[Text section]:
▬▬▬
Reducing Hair Loss With Scalp Hypothermia in Patients Undergoing Chemotherapy

Scalp hypothermia uses ice packs or cooling caps on the scalp before, after, and during chemotherapy, for a certain amount of time, in order to try to prevent or reduce hair loss. Newer versions of this use a cooling cap system of two pieces that is controlled by a computer, helping to circulate cooled liquid through the cap that one wears during chemotherapy. The other cap is made from artificial rubber to keep the cooling cap steady and keep the cold from escaping. The thought behind this technique is that cooling enables the blood vessels in the scalp to tighten up or constrict, potentially reducing the volume of chemotherapy that reaches hair follicle cells.
▬▬▬
[Questions to answer]:
[1] In the scalp hypothermia passage, change the portion starting at "Scalp hypothermia uses" and ending at "hair follicle cells." by replacing "chemotherapy" with "cancer treatment", then give that portion again.
[2] According to the scalp hypothermia passage, what material is the cap that keeps the cooling cap steady made from?
[3] Please resume the scalp hypothermia passage from its final sentence onward.
▬▬▬
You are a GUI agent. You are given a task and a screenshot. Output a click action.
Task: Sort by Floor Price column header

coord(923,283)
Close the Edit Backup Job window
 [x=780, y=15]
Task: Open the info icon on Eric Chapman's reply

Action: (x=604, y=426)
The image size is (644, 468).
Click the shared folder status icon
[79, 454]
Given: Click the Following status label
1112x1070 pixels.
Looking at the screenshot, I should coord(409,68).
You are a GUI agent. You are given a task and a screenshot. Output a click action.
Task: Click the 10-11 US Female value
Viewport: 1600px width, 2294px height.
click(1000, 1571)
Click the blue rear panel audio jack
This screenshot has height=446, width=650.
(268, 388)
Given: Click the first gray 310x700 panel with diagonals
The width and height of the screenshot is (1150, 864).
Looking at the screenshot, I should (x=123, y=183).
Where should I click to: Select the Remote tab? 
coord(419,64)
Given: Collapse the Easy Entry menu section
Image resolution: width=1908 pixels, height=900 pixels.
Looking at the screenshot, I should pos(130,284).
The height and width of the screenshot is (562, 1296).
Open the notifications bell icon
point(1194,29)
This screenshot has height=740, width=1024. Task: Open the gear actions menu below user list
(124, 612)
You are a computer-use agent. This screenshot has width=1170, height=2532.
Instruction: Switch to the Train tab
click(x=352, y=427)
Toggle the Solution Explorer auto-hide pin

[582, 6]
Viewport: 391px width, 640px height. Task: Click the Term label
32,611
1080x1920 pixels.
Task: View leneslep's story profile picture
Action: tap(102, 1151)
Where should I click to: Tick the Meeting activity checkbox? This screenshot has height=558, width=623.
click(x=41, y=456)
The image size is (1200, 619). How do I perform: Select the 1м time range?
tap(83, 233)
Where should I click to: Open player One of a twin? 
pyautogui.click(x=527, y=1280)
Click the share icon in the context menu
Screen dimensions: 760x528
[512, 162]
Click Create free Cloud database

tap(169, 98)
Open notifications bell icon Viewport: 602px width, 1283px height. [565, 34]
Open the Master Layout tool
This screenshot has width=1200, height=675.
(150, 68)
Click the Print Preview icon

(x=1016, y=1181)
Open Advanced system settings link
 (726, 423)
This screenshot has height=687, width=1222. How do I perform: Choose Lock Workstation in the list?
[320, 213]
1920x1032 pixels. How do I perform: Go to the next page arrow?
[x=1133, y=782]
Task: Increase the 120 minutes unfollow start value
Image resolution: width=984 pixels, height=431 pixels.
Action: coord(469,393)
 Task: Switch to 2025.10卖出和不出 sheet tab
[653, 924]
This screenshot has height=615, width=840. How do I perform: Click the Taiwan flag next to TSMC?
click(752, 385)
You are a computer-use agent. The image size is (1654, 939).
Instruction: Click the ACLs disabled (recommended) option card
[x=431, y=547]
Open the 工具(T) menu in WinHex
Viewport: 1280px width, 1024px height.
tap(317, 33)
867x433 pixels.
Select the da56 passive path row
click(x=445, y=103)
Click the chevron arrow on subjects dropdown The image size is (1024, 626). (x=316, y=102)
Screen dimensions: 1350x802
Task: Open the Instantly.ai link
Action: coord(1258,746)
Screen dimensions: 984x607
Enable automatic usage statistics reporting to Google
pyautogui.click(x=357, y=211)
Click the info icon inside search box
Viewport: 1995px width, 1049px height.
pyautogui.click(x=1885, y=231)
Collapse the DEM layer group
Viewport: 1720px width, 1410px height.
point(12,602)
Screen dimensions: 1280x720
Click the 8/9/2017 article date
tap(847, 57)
▬▬▬
[Activity answers]:
[1]
Scalp hypothermia uses ice packs or cooling caps on the scalp before, after, and during cancer treatment, for a certain amount of time, in order to try to prevent or reduce hair loss. Newer versions of this use a cooling cap system of two pieces that is controlled by a computer, helping to circulate cooled liquid through the cap that one wears during cancer treatment. The other cap is made from artificial rubber to keep the cooling cap steady and keep the cold from escaping. The thought behind this technique is that cooling enables the blood vessels in the scalp to tighten up or constrict, potentially reducing the volume of cancer treatment that reaches hair follicle cells.

[2] Artificial rubber.

[3]
There have been conflicting results in controlled studies of older versions of scalp hypothermia, but the newer, computer-controlled forms have shown benefits, with current studies showing that women who have undergone chemotherapy with early-stage breast cancer have lost less than half of their hair from using one of the newer devices. The most common side effects include headache, discomfort of the neck and shoulder, chills, and pain in the scalp. There are some concerns from doctors regarding the survival of cancer cells that are in the scalp, due to the chemotherapy not reaching there with this method. Others have concerns over the potential protection of cancer cells due to cooling in the scalp. To answer these questions on long-term safety, more research needs to be done.


Cooling Caps (Scalp Hypothermia) to Reduce Hair Loss. American Cancer Society. Updated August 3, 2022. Accessed October 21, 2022.